Venerable Oxford Library Gets a Modern Makeover

By Patrick Wilson

The campus of England’s Oxford University is hardly lacking when it comes to architectural masterpieces. From Nicholas Hawksmoor’s neoclassical Clarendon Building to Arne Jacobsen’s modernist St. Catherine’s College, the prestigious academic institution has a long history of significant commissions that have proved their enduring relevance over many decades, or several centuries, of use. The Weston Library, designed in the 1930s by Sir Giles Gilbert Scott, is no exception, and after a $118 million renovation, the storied library has recently reopened its doors to reveal an impressive contemporary upgrade courtesy of the London-based firm Wilkinson Eyre.

Part of Oxford’s Bodleian Library network, the Weston is home to countless rare manuscripts that were in need of modern conservation facilities. In addition, the university wanted to encourage public access, and make the collections more easily available to students and visiting scholars alike.

Accordingly, the refurbishment includes seminar rooms and a lecture hall, a café, and new exhibition galleries for public enjoyment. An 11-story bookstack that was formerly at the center of the building—which was originally designed in the shape of a classic university quadrangle—was downsized to make way for upper-level reading rooms and research areas, while the underground stacks were reconfigured to meet modern library standards. The construction materials used throughout stayed true to Scott’s intentions, with stone, timber, and bronze additions mirroring the site’s initial foundations.

Most crucially, Wilkinson Eyre moved the entrance of the library from a back road to the main square, where the building’s new arcaded entryway and restored façade—refitted with 140 tons of salvaged stone—now sit in conversation with Hawksmoor’s Clarendon Building and Sir Christopher Wren’s Sheldonian Theatre.

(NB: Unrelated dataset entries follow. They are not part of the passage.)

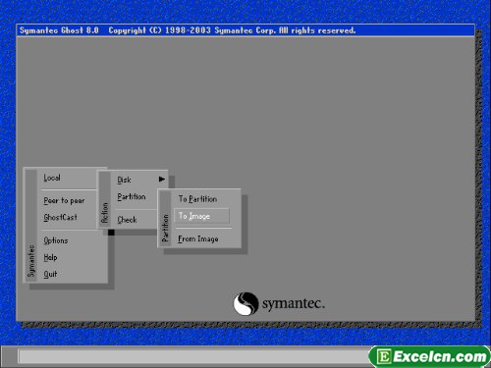Choose the highlighted To Image option
Viewport: 491px width, 368px height.
tap(201, 216)
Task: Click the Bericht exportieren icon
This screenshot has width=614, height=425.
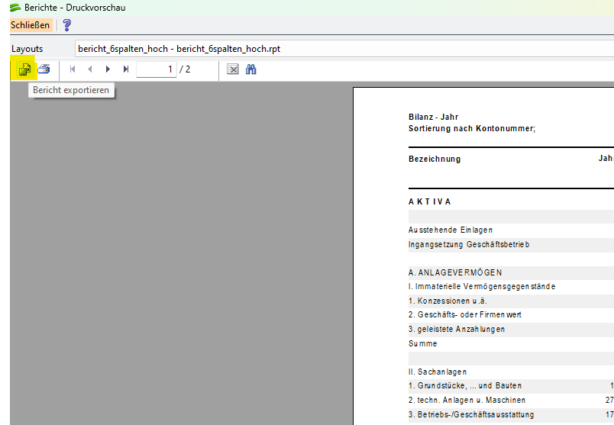Action: (24, 69)
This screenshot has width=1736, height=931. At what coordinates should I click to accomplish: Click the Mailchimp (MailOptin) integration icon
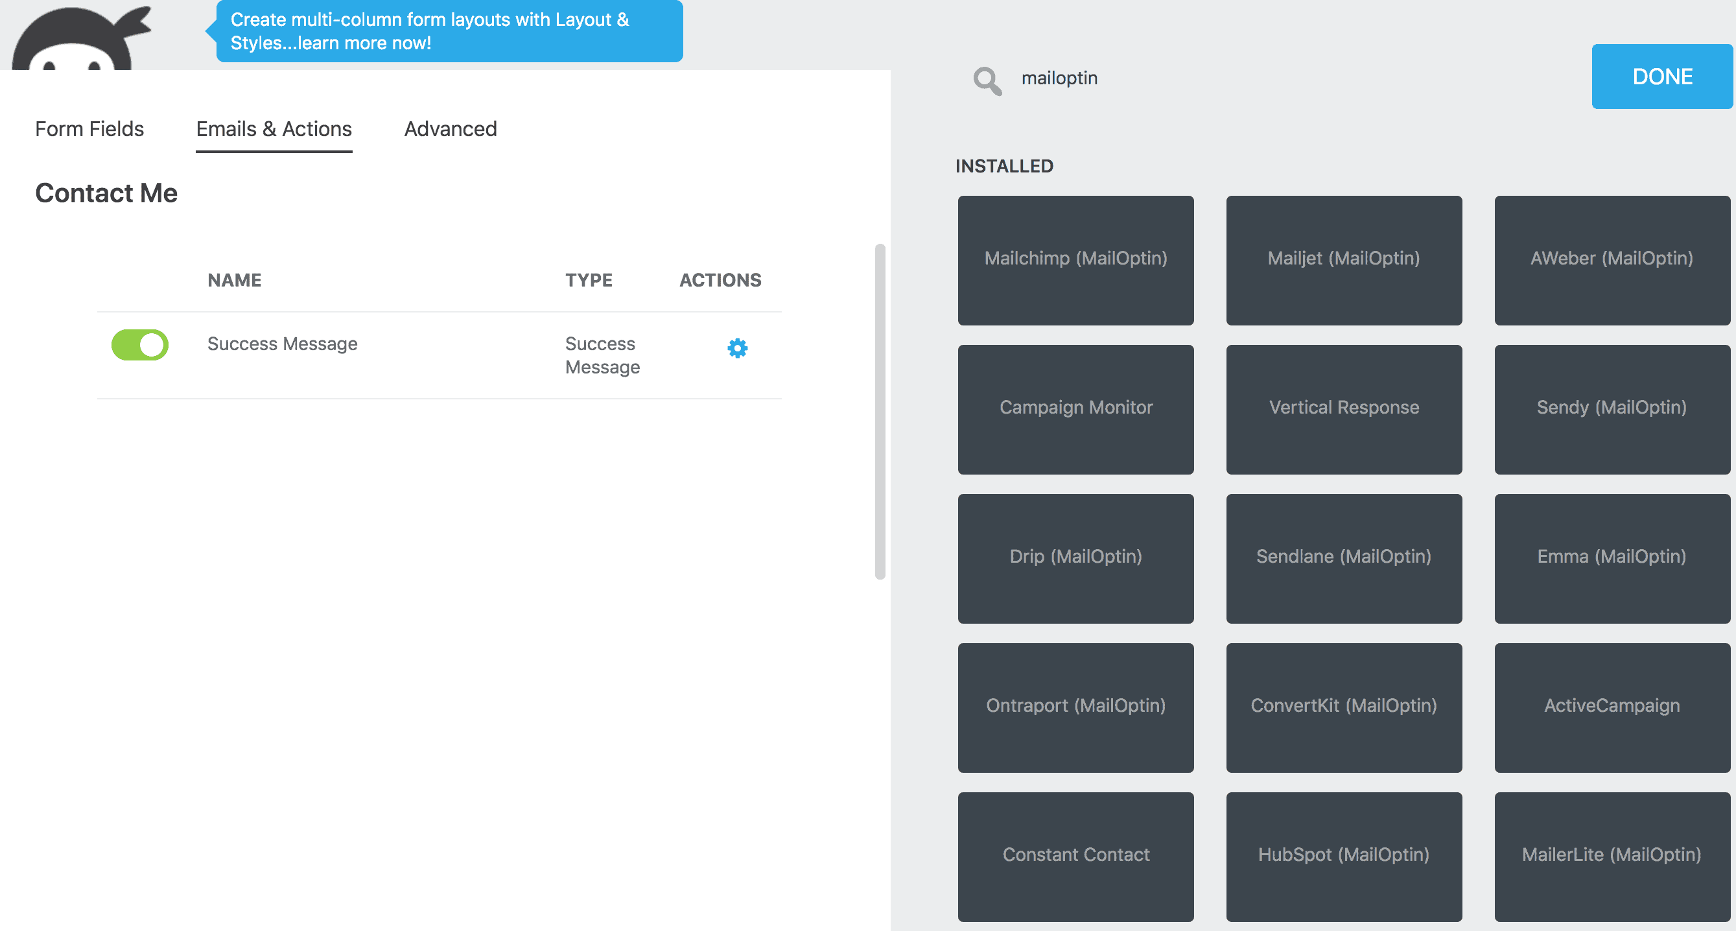[x=1076, y=258]
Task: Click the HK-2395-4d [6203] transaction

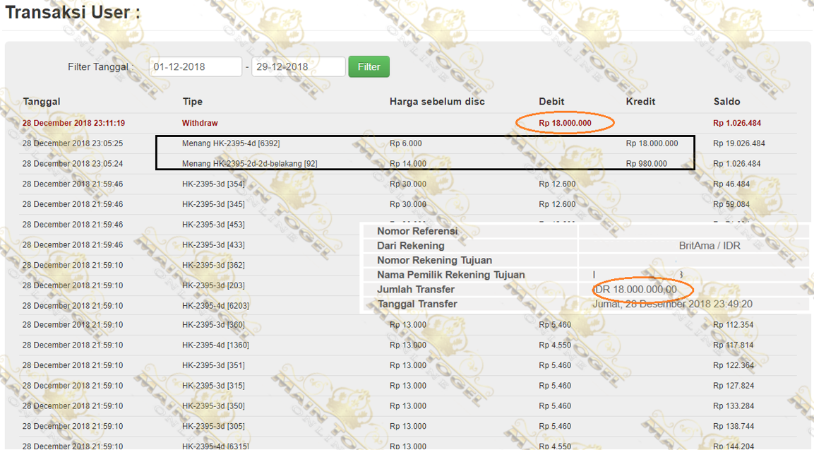Action: pyautogui.click(x=215, y=306)
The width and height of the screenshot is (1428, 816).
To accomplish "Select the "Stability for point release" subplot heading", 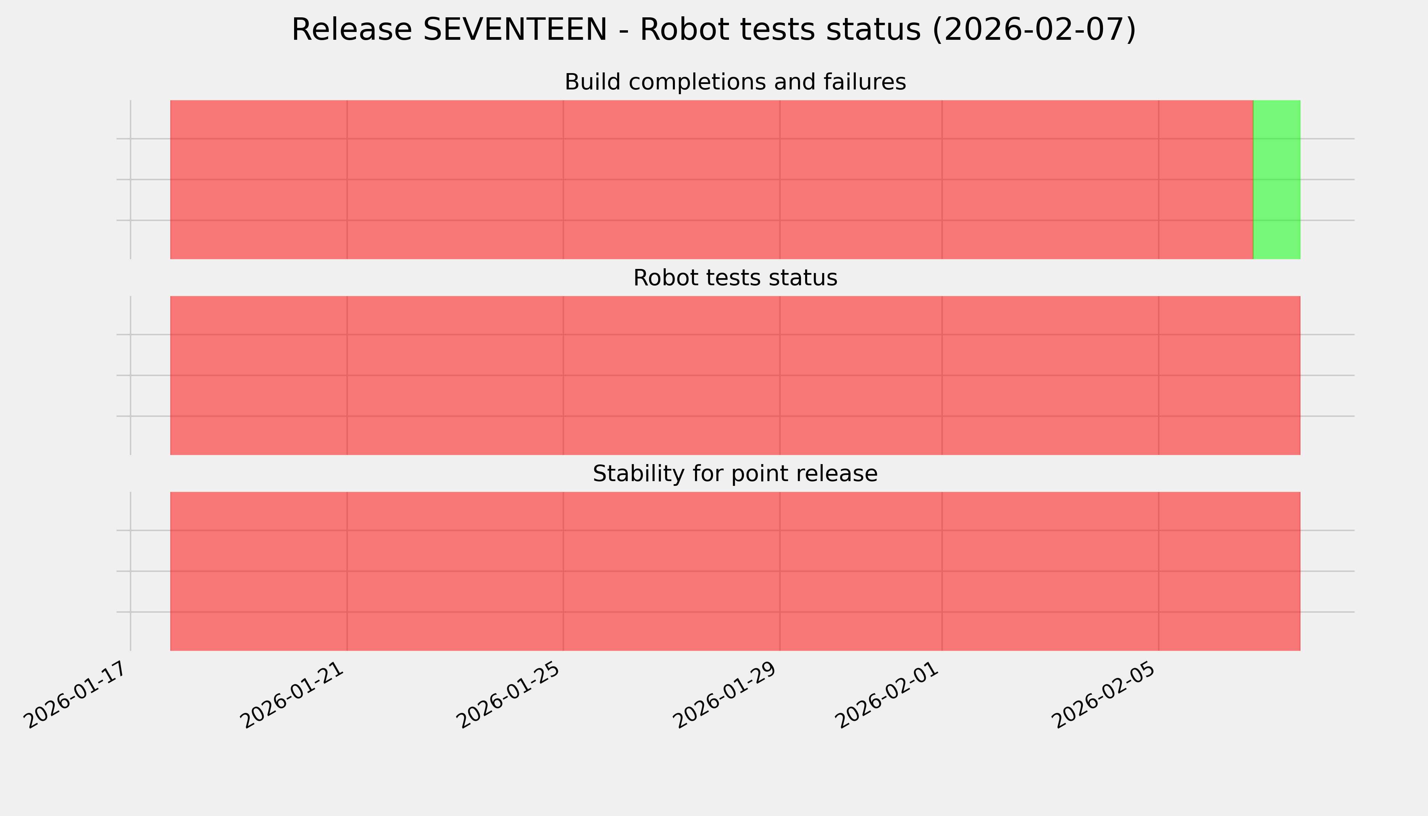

“The question, of course, was how do you collaborate with the existing architecture without sort of aping it?” says Jim Eyre, director of Wilkinson Eyre, which spent nine years on the project. “I think our work is sympathetic to the existing architecture. The materiality is actually quite close, but there’s also an intentional separation between the new and old, so it’s quite clear what’s what. The two elements are inevitably distinct, but I like to think it feels like a collaboration between the dead architect and the living ones!”